The Diario de Mallorca newspaper empire is headquartered on the Llevant industrial estate in Palma. This is one of those industrial estates with no industry, its layout and roads having taken an inordinately long time to have been re-done three or so years ago. It is an estate which is testimony to the bizarre priorities of urban planning. Spend time and money re-developing something that no one has any interest in using. Except the Diario, whose HQ has been there as long the original estate; longer perhaps. Maybe they built an industrial estate around it. Who knows.
You can't miss the Diario HQ, certainly not when it's dark. Its titles - "Diario de Mallorca" and "Mallorca Zeitung" - shine brightly above the desolate nothingness of the Llevant estate. Beacons of life and industry. The newspaper industry. I had been there before as I had once used its print works: if you need something printed with newsprint, then you use a newspaper printer. I had not been to the Club before. This is a theatre to which the great and good and the less than great and the bad are called to offer their views on matters of importance. The matter of importance yesterday evening was that of holiday rentals, an issue which has somehow become a Mastermind subject where I am concerned.
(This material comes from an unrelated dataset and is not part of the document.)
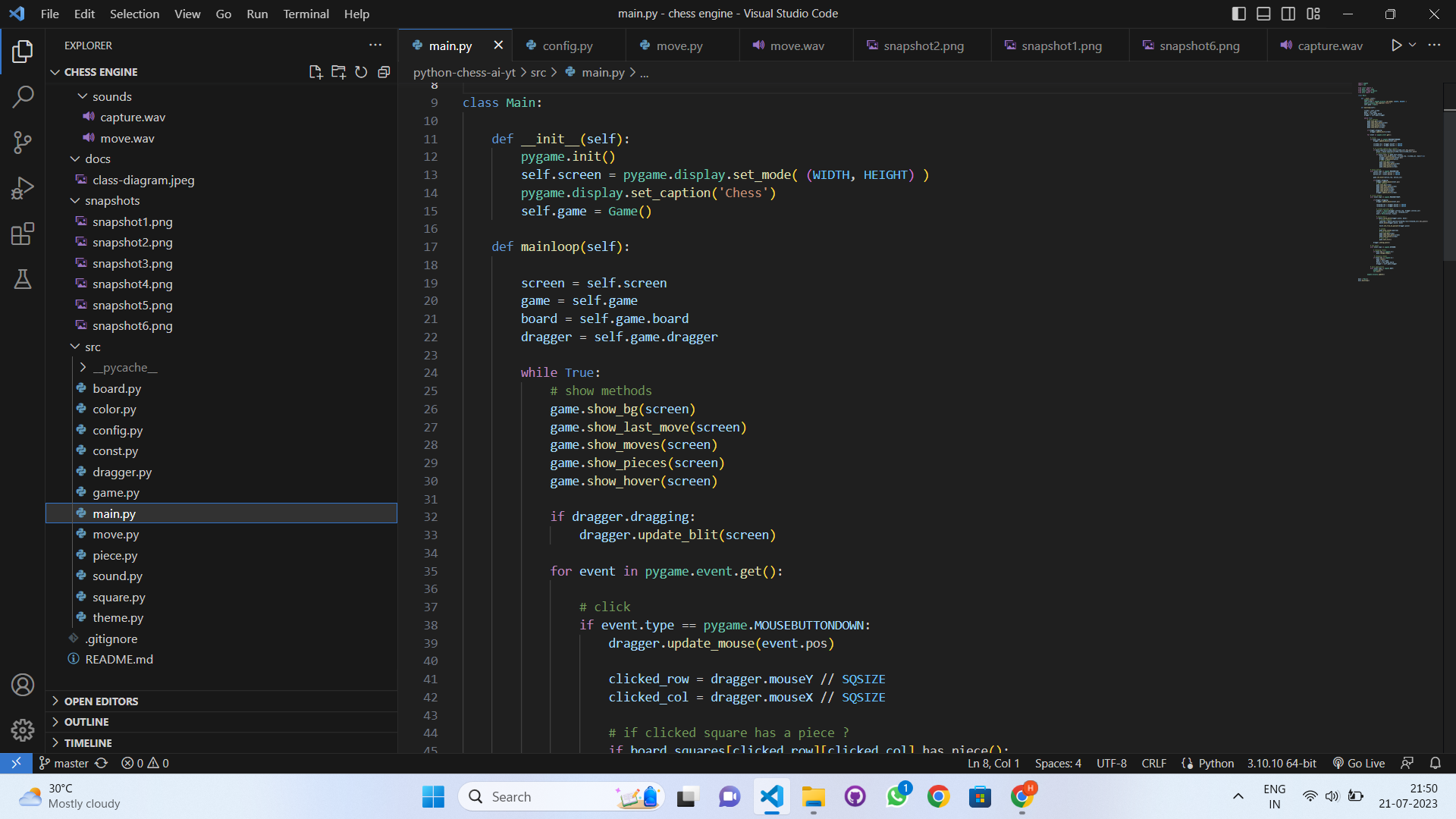Open the Search view in activity bar
The image size is (1456, 819).
pyautogui.click(x=23, y=97)
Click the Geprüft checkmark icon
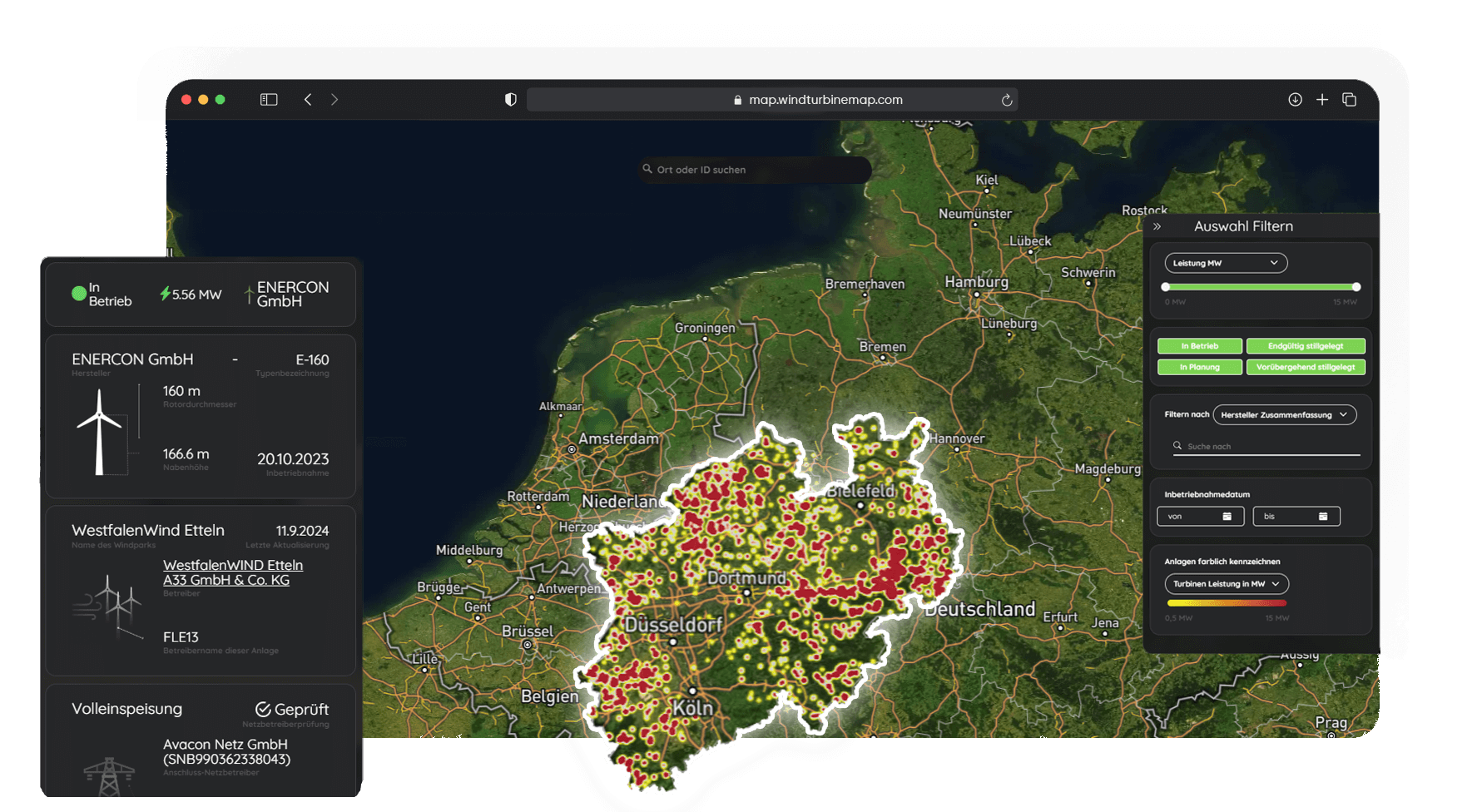Viewport: 1477px width, 812px height. tap(262, 708)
It was to have been a debate, which in fact it wasn't. The director-general from the tourism ministry had initially been billed but had probably realised that he had a longstanding engagement to wash his hair - not that he has much. So instead a lady called Margarita came along together with a translator. The debate was to be in English. Much of it wasn't. I was told that no one of any significance at the ministry speaks English, which probably says something. I also learned that the director general is in fact an architect by profession, which is useful for tourism and for studying the layout of unused industrial estates. It may not have mattered that he was washing his hair after all.
Margarita spoke, at length, about the Balearics tourism law. The words "permitted" and "not permitted" were uttered often. She was talking specifically about what can and what can't be rented out as tourist accommodation, which was relevant to the debate (such as it was) and which confirmed that the overriding concern of the tourism ministry is to blind everyone with bureaucracy. A lawyer, Javier, spoke, at length, about what was permitted and what wasn't. And in case anyone had fallen asleep, he then repeated all this during what was meant to have been a one-sentence summing up which lasted roughly five minutes. He knew his stuff, though.
Alvaro Middelmann, the former boss of Air Berlin in Spain and Portugal and the one-time president of the Mallorca Tourist Board, spoke with great common sense not about what is or isn't permitted but about tourism, which is rather more important than the intricacies of property law. As he normally speaks common sense, this was not surprising. He is one of a very few people in Mallorca who appear to actually understand tourism. The ministry doesn't; that became abundantly clear.
So, what did we learn? Not a lot. Or rather, I didn't learn anything I didn't already know. But if there was one strong message above all it was that the loophole provided by the tenancy act is a crook's charter. So long as there is a contract with the renter which expressly says there is no service being provided, then the rental is ok. Also assuming the property hasn't been advertised as a holiday rental, which does kind of beg a question. If a property is advertised for rent in a tourist area, regardless of how it is described or isn't, then the chances are that it will be rented by a tourist.
This loophole is useful in another regard. Rent out in this fashion and there's no IVA (VAT) to be paid. Hence, there is a situation which is being abused. Services do get provided, but the owner will make out that it is the tenant who has obtained them, not he. It is a loophole which adds to confusion rather than reduces it, and it is a loophole which is no use to those owners who wish to be up-front in advertising their apartments as a holiday let and in providing services. It is a typically Spanish double-speak legal loophole.
That, therefore, was pretty much it. A debate which didn't address the role of holiday rentals for a diverse tourism market, one which didn't really address tourism at all, despite my attempts to do so and those of Alvaro Middelmann. And what will come of it? Nothing, one imagines. Nice theatre, though.